Der deutsche Wald ist nach den Worten von Bundeslandwirtschaftsministerin Renate Künast (Die Grünen) so krank wie seit Jahren nicht mehr. Der Klimawandel mache den Bäumen zu schaffen, sagte Künast am Wochenende. Vor allem den Buchen gehe es schlecht. Stark zugesetzt habe den Bäumen die extreme Trockenheit des Jahres 2003. Schadstoffe und Insektenplagen hätten das Problem noch vergrößert. Künast will in Kürze den neuen Waldzustandsbericht vorstellen.
Künast sagte auf einem Landesparteitag der hessischen Grünen in Marburg: „Eine einfache Lösung wird es nicht geben.“ Dringend notwendig seien eine weitere konsequente Umweltschutzpolitik und Reformen im Agrarbereich. Die FDP-Forstexpertin Christel Happach-Kasan sprach von einer „dramatischen Situation“. Sie warf Rot-Grün vor, die nötigen Antworten auf das drängende Problem schuldig zu bleiben.
Buchen sind am meisten betroffen
Die „Welt am Sonntag“ berichtete am Wochenende bereits Details aus dem neuen Waldschadensbericht. Demnach sei zwar der Waldbestand in Deutschland seit 1987 von 2,28 Milliarden Kubikmeter auf 2,63 Milliarden Kubikmeter Holz und damit um 17 Prozent gewachsen. Doch das Ausmaß der Schäden sei „angesichts der bisher waldgünstigen Witterung des Jahres 2004 auch für Experten überraschend“.
Der Anteil der Bäume, deren Laub- und Nadelverlust (Kronenverlichtungen) die höchsten Schädigungsstufen erreicht, sei in diesem Jahr auf bedrohliche 31 Prozent gestiegen. „Dies ist die bisher - im Vergleich zum jeweiligen Vorjahr - größte Zunahme und gleichzeitig auch der höchste Stand seit Beginn der Zeitreihe“, heißt es nach Angaben der Zeitung in dem Schadensbericht.
Keine Baumart sei so stark betroffen wie die Buche. Über die Hälfte der Bäume, bei den älteren sogar 65 Prozent, wiesen deutliche Kronenverlichtungen auf. Auf Rang zwei der am meisten geschädigten Bäume rangiere die Eiche. Immerhin 45 Prozent des gesamten Bestandes seien nicht mehr gesund. Ihr folge die Fichte mit 35 Prozent Kronenverlichtungen.

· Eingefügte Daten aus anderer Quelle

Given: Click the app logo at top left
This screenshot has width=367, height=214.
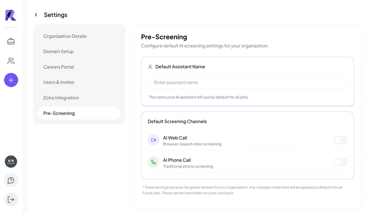Looking at the screenshot, I should 11,15.
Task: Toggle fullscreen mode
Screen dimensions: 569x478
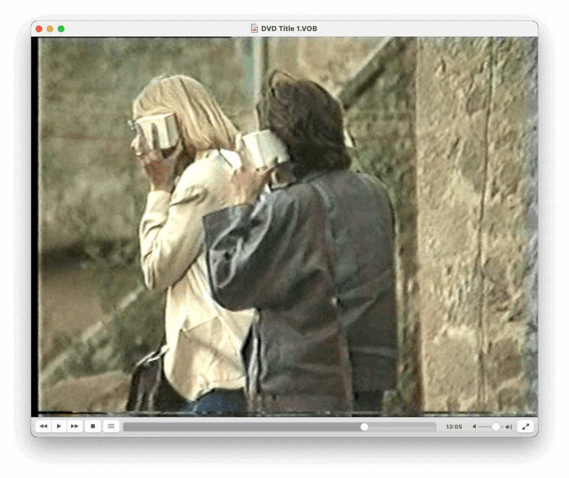Action: [525, 426]
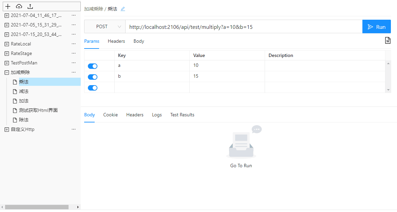Open the import/download cloud icon

(19, 6)
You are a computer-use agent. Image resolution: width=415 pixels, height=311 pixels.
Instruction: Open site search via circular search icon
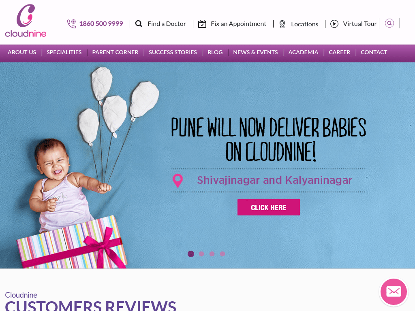click(x=389, y=23)
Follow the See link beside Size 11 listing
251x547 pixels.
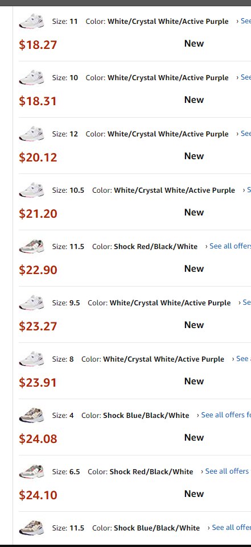[x=244, y=21]
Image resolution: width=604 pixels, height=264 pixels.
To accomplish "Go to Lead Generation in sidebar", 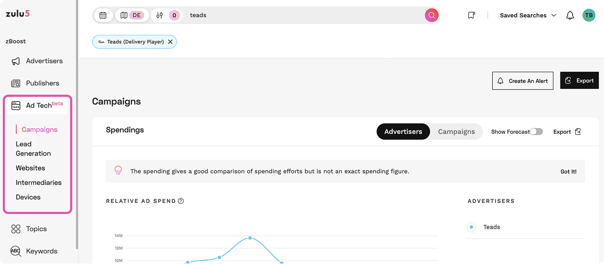I will point(33,149).
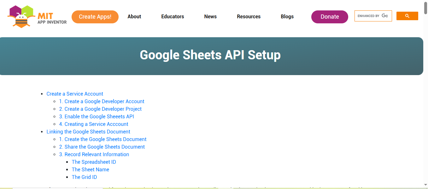The height and width of the screenshot is (189, 428).
Task: Open the About menu item
Action: [x=134, y=16]
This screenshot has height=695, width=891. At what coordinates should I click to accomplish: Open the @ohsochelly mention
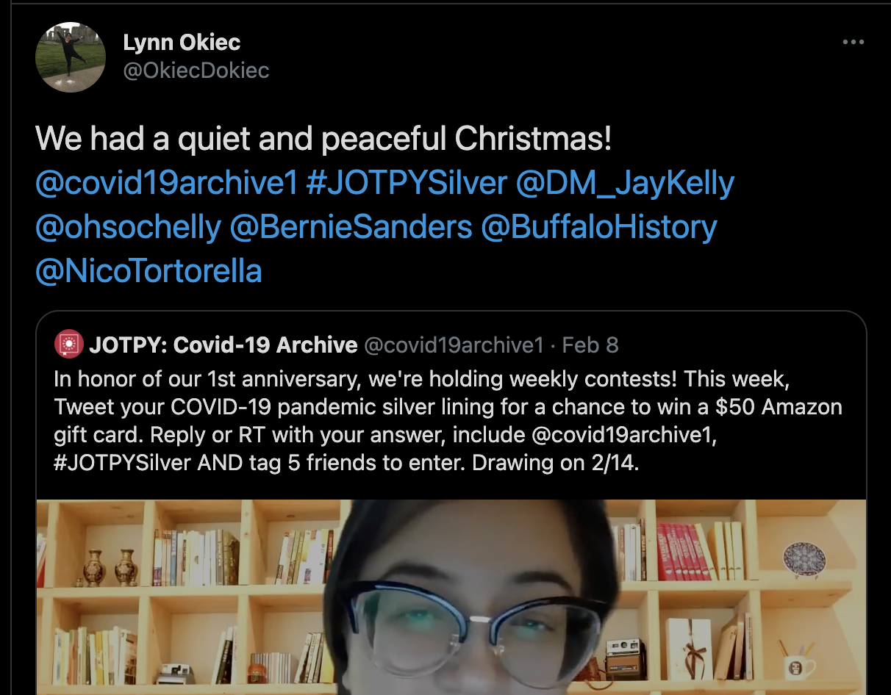click(128, 228)
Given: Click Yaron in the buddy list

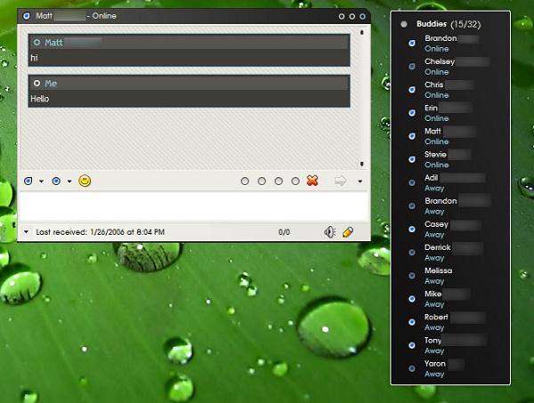Looking at the screenshot, I should 436,364.
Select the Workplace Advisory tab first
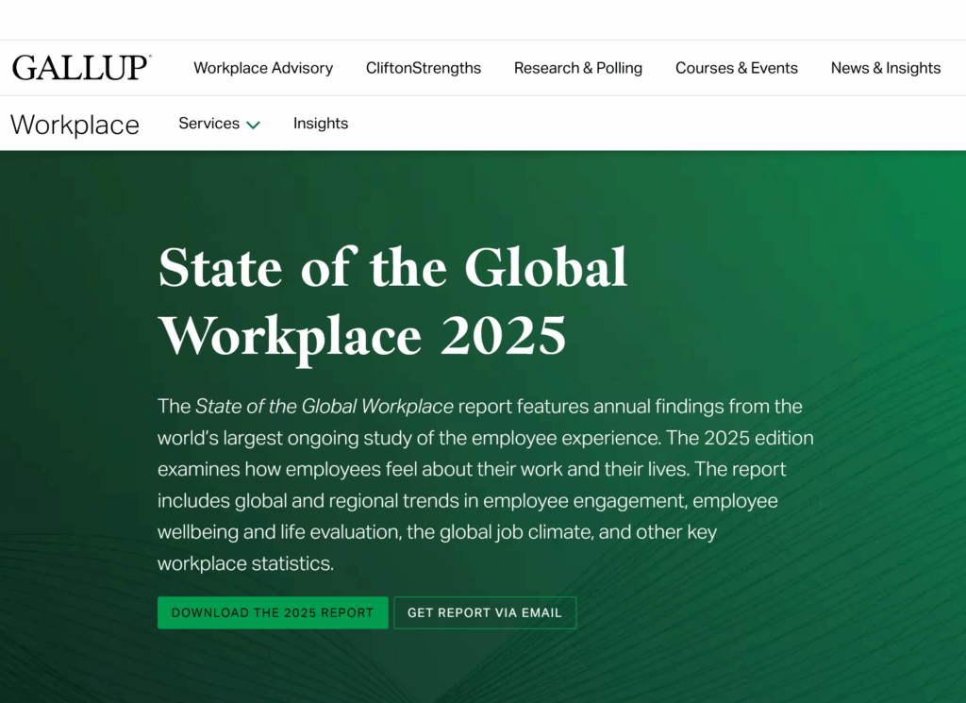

Erholung dürfte Jahre dauern
Das Ministerium von Künast warnt den Angaben zufolge: „Es muß damit gerechnet werden, daß es vermutlich mehrere Jahre dauern wird, bis der Kronenzustand auf das ursprüngliche Ausgangsniveau der letzten Jahre zurückfindet; dies setzt jedoch voraus, daß es nicht erneut zu gravierenden Streßsituationen für die Wälder kommt.“ Den Streß verursachen verschiedene Faktoren. Dazu zählen etwa Hitze und Trockenheit sowie Ozon.
Außerdem hätten kontinuierliche Schadstoffeinträge den Boden stark versauern und damit instabil werden lassen. Gefahr drohe außerdem von Insekten. Borkenkäfer etwa könnten sich in trockenen, heißen und windstillen Sommern explosionsartig vermehren. Wenn die Monate März bis Juni im kommenden Jahr ebenfalls trocken und warm sind, werden die Käfer ausfliegen und millionenfach über die Bäume herfallen, hieß es.